2011年国际严重不良反应协会(iSAEC)建议将停药后肝细胞损伤型/混合型持续肝损伤超过3个月和胆汁淤积型超过6个月定义为迁延性DILI(persistent DILI);肝损伤持续存在超过1年时,任何类型的DILI均定义为慢性DILI。


2016年西班牙DILI注册研究总结其1994~2012 年入组并长期随访的298例患者显示,92%的患者肝脏生化指标在1年内恢复正常,因此提出应以发病后1年肝脏生化指标是否恢复正常作为区分急慢性DILI的标准。


但目前多采用2010年美国药物性肝损伤网(DILIN)提出的慢性DILI定义,指DILI发生6个月后,血清ALT和/或ALP等生化指标仍持续异常,或存在门静脉高压或慢性肝损伤的影像学和组织学证据。


3、肝细胞损伤型、胆汁淤积型、混合型和肝血管损伤型DILI:这是基于受损靶细胞的分类。


肝细胞损伤型、胆汁淤积型和混合型DILI在临床上主要根据初次发病或初次就诊时的血清ALT、ALP和R值进行判断。


2011年以后,国际上推荐的这三种DILI的生化判断标准为:

①肝细胞损伤型,ALT≥5xULN且R≥5;


②胆汁淤积型,ALP≥2xULN且R≤2;


③混合型,ALT≥5xULN,ALP≥2xULN,且2<R<5。


之所以将肝细胞损伤型DILI的判断标准由ALT≥3xULN提高至ALT≥5xULN,主要是为了避免将一部分能对肝毒性产生“适应”的患者诊断为典型DILI。
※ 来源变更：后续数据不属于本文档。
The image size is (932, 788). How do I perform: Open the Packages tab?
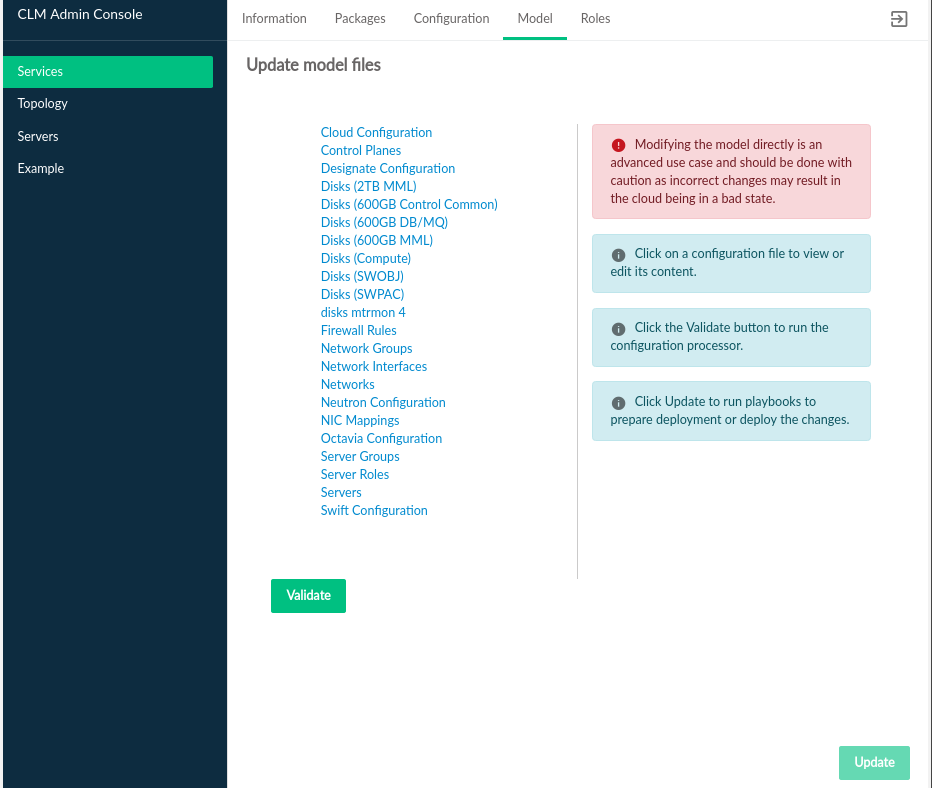[360, 19]
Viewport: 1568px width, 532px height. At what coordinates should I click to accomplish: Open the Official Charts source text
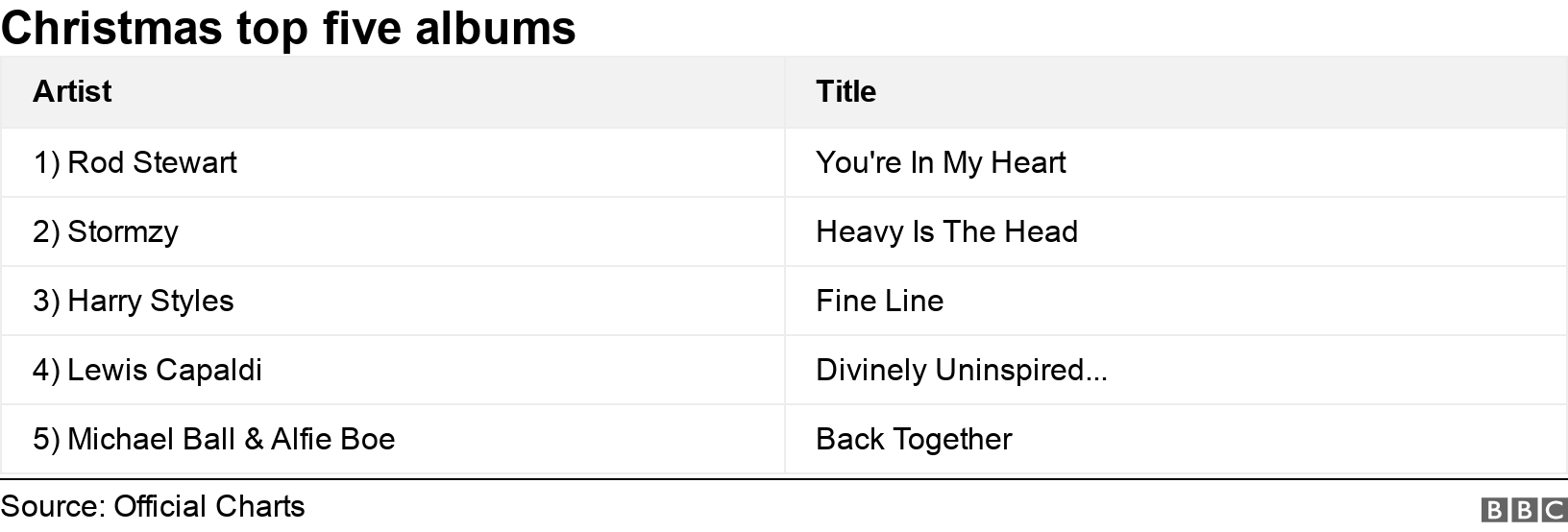(209, 506)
这一改动是否合理,尚需在临床研究中进一步论证。此外,有研究提示,这种生化学上的分类与病理学所见存在差异,提示基于靶细胞的DILI 临床和病理分型有待优化和统一。


血管损伤型DILI主要有肝窦阻塞综合征/肝小静脉闭塞病(SOS/VOD)、布-加综合征(BCS)、特发性门静脉高压症(IPH)、结节性再生性增生(NRH)、紫癜性肝病等。


(三)症状和体征


急性DILI的临床表现多无特异性。潜伏期差异大,1天至数月不等。多数患者无明显症状,仅有血清ALT和/或ALP等肝脏生化指标的不同程度升高。部分患者有乏力、食欲减退、厌油、肝区胀痛及上腹不适等消化道症状。淤胆明显者可有全身皮肤黄染、大便颜色变浅和瘙痒等(图7)。


少数患者可有发热、皮疹、嗜酸性粒细胞增多甚至关节酸痛等过敏表现,还可能伴有其他肝外器官损害的表现。病情严重者可出现肝衰竭。

 

图7药物性肝炎患者全身皮肤黄染、腹胀(作者实拍)


慢性DILI可表现为慢性肝炎、肝纤维化、代偿性和失代偿性肝硬化、AIH样DILI、慢性肝内胆汁淤积和VBDS等。


SOS/VOD可呈急性,并有腹水、黄疸、肝脏肿大等表现。